Vergi cennetleri (Tax Havens): Çok düşük vergi oranlarına ve vergiyle ilgili çeşitli avantajlar sağlayarak yabancı yatırımcıları teşvik edecek şekilde düzenlenen veya artan uluslararası rekabet şartlarında bireylere ve şirketlere vergiden kaçınmak için çeşitli olanaklar tanıyan yerler olarak tanımlanmaktadır (Öztürk ve Ülger, 2016: 238).

OECD (1998)’ye göre, bir yerin vergi cenneti olabilmesinde 4 faktör bulunmaktadır.

Bunlar;

• Vergilerin olmadığı veya sadece nominal vergilerin olduğu yerler,

• Efektif bilgi alışverişinin olmaması,

• Şeffaflığın olmaması,

• Faaliyette bulunma gerekliliğinin olmamasıdır.

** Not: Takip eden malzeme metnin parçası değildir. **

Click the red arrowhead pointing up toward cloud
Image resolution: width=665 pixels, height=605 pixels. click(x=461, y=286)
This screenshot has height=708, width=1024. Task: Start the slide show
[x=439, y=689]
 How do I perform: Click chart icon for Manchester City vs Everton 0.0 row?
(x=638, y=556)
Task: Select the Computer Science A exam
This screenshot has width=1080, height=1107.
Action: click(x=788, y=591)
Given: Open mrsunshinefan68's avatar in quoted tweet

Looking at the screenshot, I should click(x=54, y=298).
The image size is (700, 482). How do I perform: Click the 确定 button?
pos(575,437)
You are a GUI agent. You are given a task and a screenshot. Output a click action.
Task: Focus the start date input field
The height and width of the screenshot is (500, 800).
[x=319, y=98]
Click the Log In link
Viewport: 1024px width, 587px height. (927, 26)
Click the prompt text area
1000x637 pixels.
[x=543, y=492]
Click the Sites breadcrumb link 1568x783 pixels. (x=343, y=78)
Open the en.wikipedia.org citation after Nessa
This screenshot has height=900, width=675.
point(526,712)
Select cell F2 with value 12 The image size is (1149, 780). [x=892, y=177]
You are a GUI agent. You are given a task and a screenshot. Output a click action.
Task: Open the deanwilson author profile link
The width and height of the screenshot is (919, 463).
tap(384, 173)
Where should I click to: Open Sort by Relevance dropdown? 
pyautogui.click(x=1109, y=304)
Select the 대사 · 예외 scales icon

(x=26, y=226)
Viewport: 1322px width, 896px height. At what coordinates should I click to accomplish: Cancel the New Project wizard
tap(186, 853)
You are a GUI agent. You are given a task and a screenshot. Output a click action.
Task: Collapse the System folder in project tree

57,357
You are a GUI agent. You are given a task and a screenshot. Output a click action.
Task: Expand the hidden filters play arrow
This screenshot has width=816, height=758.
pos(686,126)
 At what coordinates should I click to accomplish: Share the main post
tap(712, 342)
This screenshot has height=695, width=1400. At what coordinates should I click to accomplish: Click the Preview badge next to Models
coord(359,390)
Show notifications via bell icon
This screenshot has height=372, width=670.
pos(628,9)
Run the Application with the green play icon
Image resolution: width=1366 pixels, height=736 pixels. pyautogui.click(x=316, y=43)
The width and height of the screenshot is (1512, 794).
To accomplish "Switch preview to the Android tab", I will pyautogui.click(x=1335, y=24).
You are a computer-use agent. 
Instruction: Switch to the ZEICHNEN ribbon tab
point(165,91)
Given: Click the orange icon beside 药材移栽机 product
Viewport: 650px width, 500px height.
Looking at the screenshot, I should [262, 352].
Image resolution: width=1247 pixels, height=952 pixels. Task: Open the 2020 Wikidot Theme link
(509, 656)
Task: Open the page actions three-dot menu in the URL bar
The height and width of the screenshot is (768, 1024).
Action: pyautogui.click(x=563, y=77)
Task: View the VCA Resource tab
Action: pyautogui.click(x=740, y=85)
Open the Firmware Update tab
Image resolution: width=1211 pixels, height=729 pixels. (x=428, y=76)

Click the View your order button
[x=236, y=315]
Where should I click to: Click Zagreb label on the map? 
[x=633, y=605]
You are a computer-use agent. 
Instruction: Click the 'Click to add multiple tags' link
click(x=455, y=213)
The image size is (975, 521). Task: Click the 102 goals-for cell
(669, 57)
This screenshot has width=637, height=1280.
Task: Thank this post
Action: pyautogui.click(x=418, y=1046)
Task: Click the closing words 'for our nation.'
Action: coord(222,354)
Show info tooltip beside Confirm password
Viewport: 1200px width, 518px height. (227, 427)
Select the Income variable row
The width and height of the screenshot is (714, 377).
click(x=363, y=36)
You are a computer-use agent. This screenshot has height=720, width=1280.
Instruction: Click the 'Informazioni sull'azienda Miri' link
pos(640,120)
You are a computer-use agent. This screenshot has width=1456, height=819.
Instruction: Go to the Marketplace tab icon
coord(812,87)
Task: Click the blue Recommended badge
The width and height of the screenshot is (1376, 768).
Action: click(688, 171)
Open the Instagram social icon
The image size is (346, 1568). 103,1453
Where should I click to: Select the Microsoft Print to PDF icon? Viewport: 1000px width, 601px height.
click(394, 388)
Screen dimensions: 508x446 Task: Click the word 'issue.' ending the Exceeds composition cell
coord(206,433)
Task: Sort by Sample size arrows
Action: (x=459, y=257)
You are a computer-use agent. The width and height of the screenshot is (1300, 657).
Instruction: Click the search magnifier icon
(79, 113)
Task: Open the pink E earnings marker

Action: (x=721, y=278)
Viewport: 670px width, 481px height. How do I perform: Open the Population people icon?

Yabancı sermayenin vergi cennetlerine olan ülkelere gitmesinin temelde iki nedeni bulunmaktadır. Bunlardan ilki, vergi cennetleri olan bu ülkelerde gelirlerin üzerinden herhangi bir vergi alınmaması veya çok düşük oranda bir vergi alınmasıdır. Diğer bir ifadeyle yabancı sermayenin şimdi ve gelecekte vergi ile ilgili döviz kısıtlamalarından kaçınmaktır. İkincisi ise bu ülkelerde sermayenin önünde engel teşkil edecek çeşitli yaptırımların bulunmadığından, yabancı sermaye için bir sığınma merkezidir (Yetkiner, 2001: 1).